George Baxt (June 11, 1923 – June 28, 2003) was an American screenwriter and author of crime fiction, best remembered for creating the gay black detective, Pharaoh Love. Four of his novels were finalists for the Lambda Literary Award for Gay Mystery.

==Life and work==
George Leonard Baxt was born in Brooklyn, New York, to Russian/Jewish immigrants. After working for several years as an agent he moved to Britain in the late 1950s and began a new career as a writer for television and the cinema. His most notable screenplays include The City of the Dead (1960) starring Christopher Lee and three collaborations with director Sidney Hayers noted for their taut suspense and black humour: Circus of Horrors (1960), the thriller Payroll (1961) from the novel by Derek Bickerton and Night of the Eagle (1962) which he re-wrote following a draft by Charles Beaumont and Richard Matheson, though his credit was omitted from the US version which was released as Burn, Witch, Burn. The Hayers films were all made at Anglo-Amalgamated.

In 1966 he published A Queer Kind of Death, his first novel, which was met with considerable acclaim, not least for his creation of gay black detective Pharaoh Love. The influential New York Times critic Anthony Boucher said in his review that, "This is a detective story, and unlike any other that you have read. No brief review can attempt to convey its quality. I merely note that it deals with a Manhattan subculture wholly devoid of ethics or morality, that staid readers may well find it 'shocking', that it is beautifully plotted and written with elegance and wit ... and that you must under no circumstances miss it." A critical analysis of the book can be found in The Lost Library: Gay Fiction Rediscovered. Love would be the central figure in two immediate sequels Swing Low Sweet Harriet (1967) and Topsy and Evil (1968) and also two later novels, A Queer Kind of Love (1994) and A Queer Kind of Umbrella (1995).

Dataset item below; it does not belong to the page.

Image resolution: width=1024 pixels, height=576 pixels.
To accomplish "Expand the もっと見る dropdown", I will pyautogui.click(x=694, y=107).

Baxt also wrote a long series of period mysteries, combining his love of detective stories and Hollywood movies by featuring real celebrities solving fictional murder cases in the style of Stuart M. Kaminsky's 'Toby Peters' books, starting with The Dorothy Parker Murder Case (1984) and concluding twelve volumes later with The Clark Gable and Carole Lombard Murder Case in 1998, often featuring detective Jacob Singer. Baxt himself appears as a character in The Tallulah Bankhead Murder Case (1987), which is set in 1952 during the HUAC hearings.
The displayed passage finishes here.